People v Zolorsano
2024 NY Slip Op 06366
Decided on December 18, 2024
Appellate Division, Second Department
Published by New York State Law Reporting Bureau pursuant to Judiciary Law § 431.
This opinion is uncorrected and subject to revision before publication in the Official Reports.


Decided on December 18, 2024 SUPREME COURT OF THE STATE OF NEW YORK Appellate Division, Second Judicial Department
ROBERT J. MILLER, J.P.
LINDA CHRISTOPHER
HELEN VOUTSINAS
LOURDES M. VENTURA, JJ.

2020-08675

[*1]The People of the State of New York, respondent,

v

Alfredo Zolorsano, appellant. (S.C.I. No. 10640/00)




Patricia Pazner, New York, NY (Anna Jouravleva of counsel), for appellant.

Melinda Katz, District Attorney, Kew Gardens, NY (Johnnette Traill and Nancy Fitzpatrick Talcott of counsel; Miles Palminteri on the brief), for respondent.



DECISION & ORDER

Appeal by the defendant from a judgment of the Supreme Court, Queens County (Douglas S. Wong, J., at plea; David J. Kirschner, J., at sentence), rendered October 24, 2019, convicting him of attempted criminal sale of a controlled substance in the third degree, upon his plea of guilty, and imposing sentence.

ORDERED that the judgment is affirmed.

In May 2000, the defendant pleaded guilty to attempted criminal sale of a controlled substance in the third degree (hereinafter the 2000 conviction) in exchange for a promised sentence of a term of probation of five years. When the defendant failed to appear for sentencing on September 7, 2000, a bench warrant was issued for his arrest. Subsequently, he was charged with bail jumping in the second degree. Approximately 19 years later, in the summer of 2019, the defendant was arrested and returned to Queens on the bench warrant. In October 2019, the defendant was sentenced on the 2000 conviction, and the Supreme Court imposed a $50 DNA databank fee, a $300 mandatory surcharge, and a $25 victim assistance fee.
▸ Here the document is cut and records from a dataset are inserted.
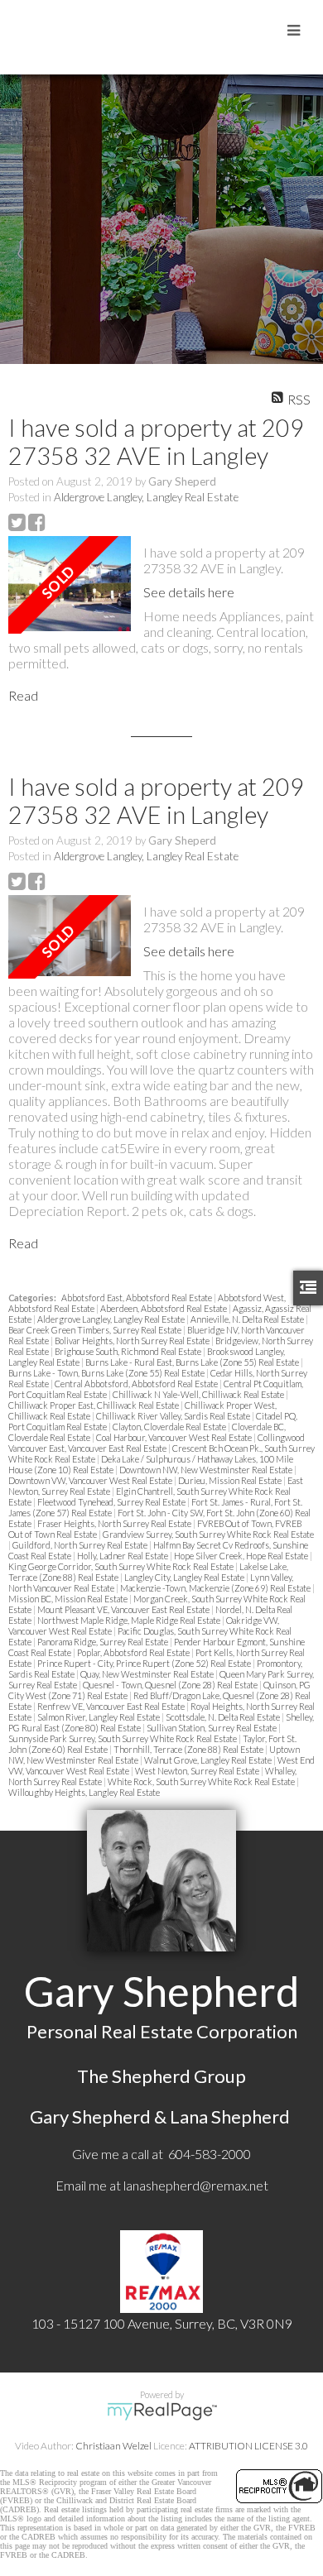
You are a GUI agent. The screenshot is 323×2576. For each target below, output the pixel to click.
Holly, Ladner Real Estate (123, 1555)
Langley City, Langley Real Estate (185, 1577)
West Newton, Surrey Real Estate (198, 1770)
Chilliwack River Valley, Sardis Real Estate (174, 1415)
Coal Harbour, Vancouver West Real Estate (174, 1437)
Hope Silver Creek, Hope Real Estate (242, 1555)
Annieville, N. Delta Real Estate (248, 1319)
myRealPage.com (162, 2411)
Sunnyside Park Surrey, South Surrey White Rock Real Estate (123, 1738)
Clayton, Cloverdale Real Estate (170, 1426)
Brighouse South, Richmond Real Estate (129, 1351)
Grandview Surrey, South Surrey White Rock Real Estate (208, 1534)
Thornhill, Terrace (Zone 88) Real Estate (189, 1749)
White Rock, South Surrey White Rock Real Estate (202, 1781)
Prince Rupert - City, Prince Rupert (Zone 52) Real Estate (145, 1663)
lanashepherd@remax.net (195, 2185)
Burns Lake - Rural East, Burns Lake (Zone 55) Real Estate (193, 1362)
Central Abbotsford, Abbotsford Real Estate (137, 1383)
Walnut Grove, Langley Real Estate (208, 1760)
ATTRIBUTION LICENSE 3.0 (248, 2446)
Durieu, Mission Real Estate (230, 1480)
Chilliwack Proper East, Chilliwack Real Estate (94, 1405)
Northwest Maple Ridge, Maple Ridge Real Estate (129, 1620)
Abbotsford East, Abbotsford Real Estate (137, 1297)
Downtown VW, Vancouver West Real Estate (91, 1480)
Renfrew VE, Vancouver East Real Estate (111, 1706)
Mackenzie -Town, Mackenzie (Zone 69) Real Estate (216, 1587)
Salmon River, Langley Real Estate (99, 1717)
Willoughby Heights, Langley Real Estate (84, 1792)
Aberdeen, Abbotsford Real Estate (164, 1308)
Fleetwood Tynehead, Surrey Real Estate (112, 1501)
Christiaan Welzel (113, 2446)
On this appeal, the defendant contends that because he committed the offense for which he was convicted in January 2000, prior to the 2003 enactment of the amendment to the statute providing for the imposition of the DNA databank fee, the Supreme Court's imposition of such a fee violated the Ex Post Facto Clause of the United States Constitution (see US Const, art I, § 10[1]). The defendant additionally contends that it was error to require him to pay a mandatory surcharge in the sum of $300 and a crime victim assistance fee in the sum of $25, since Penal Law former § 60.35 required a mandatory surcharge in the sum of only $150 and a crime victim assistance fee in the sum of only $5 at the time the act underlying his conviction was committed.

The defendant's contention that the Supreme Court's imposition of the DNA databank fee, mandatory surcharge, and crime victim assistance fee at sentencing violated the Ex Post Facto Clause is unpreserved for appellate review (see People v Stebbins, 171 AD3d 1395, 1397; People v Francis, 82 AD3d 1263, 1263; People v Acevedo, 243 AD2d 572, 573) and, in any event, without merit. The fees and mandatory surcharges required by Penal Law § 60.35 are not punitive in nature (see People v Guerrero, 12 NY3d 45, 48-50; People v Bradshaw, 210 AD3d 44, 49-51; [*2]People v Foster, 87 AD3d 299, 309), and the imposition of the fees and mandatory surcharge at sentencing for the crime committed by the defendant prior to the effective date of the amendments to the statute providing for such fees did not violate the Ex Post Facto Clause (see People v Bradshaw, 210 AD3d at 51; People v Foster, 87 AD3d at 309).

MILLER, J.P., CHRISTOPHER, VOUTSINAS and VENTURA, JJ., concur.